Comment une personnalité aussi peu conventionnelle a-t-elle pu se développer dans une Livourne qui a toujours été une ville où les habitants ont une vision franche et désenchantée de la vie (même s’ils sont beaucoup plus enclins au sarcasme et au défi qu’au soliloque morose et à l’introspection macabre), mais où le soleil méditerranéen brille encore et où les collègues de Gabriele Gabrielli venaient peindre les radieux paysages côtiers qui s’ouvraient juste à l’extérieur de la ville? Cela a été dit en partie: les lectures, les contingences historiques, le caractère fermé et solitaire ont contribué au développement d’une figure tout à fait anormale pour Livourne au début du XXe siècle.

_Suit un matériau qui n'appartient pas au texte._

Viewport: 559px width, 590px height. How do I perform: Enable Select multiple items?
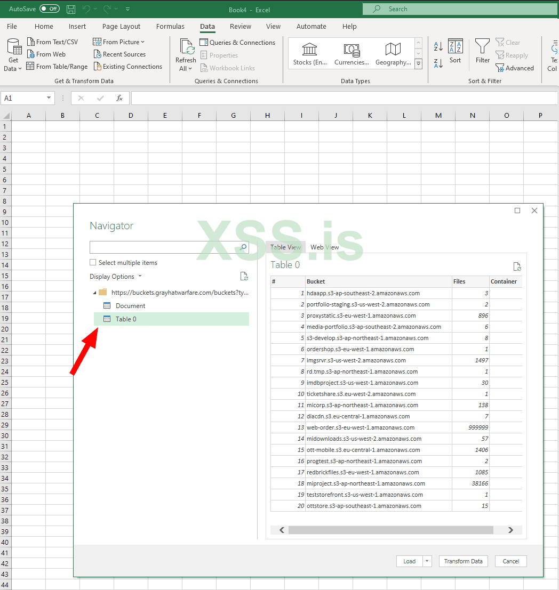93,262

Il faut alors tenir compte de ce qu’écrit le journaliste du Telegrafo (avec une “rhétorique hypocrite”, commente Peccolo: son art peine à être reconnu) le 18 décembre 1919: “Depuis quelque temps, il ne fréquentait plus assidûment les cercles artistiques. Au contraire, il y apparaissait rarement, enfermé dans une tristesse morose qui ne lui permettait plus d’enflammer, comme autrefois, des discussions âpres et vives ; de soutenir, comme autrefois, avec une hardiesse impétueuse, toute saccadée, la bonté de ses théories. Son tempérament sauvage, intolérant à toute contrainte académique, s’était comme fondu dans une résignation sans douceur ; ses assauts furieux contre les ”écoles en vogue“, ses tirades amères contre l’empire des ”professeurs“ n’animaient plus les cercles artistiques. Il est assailli par l’horrible doute d’avoir travaillé pour rien, de n’avoir créé que des fantômes insignifiants. Artiste ou illusionniste? L’un et l’autre peut-être”. Incompris, donc. Même après une longue période: il s’agissait pourtant d’une figure inhabituelle dans les milieux toscans (mais aussi italiens), qui méritait d’être réévaluée.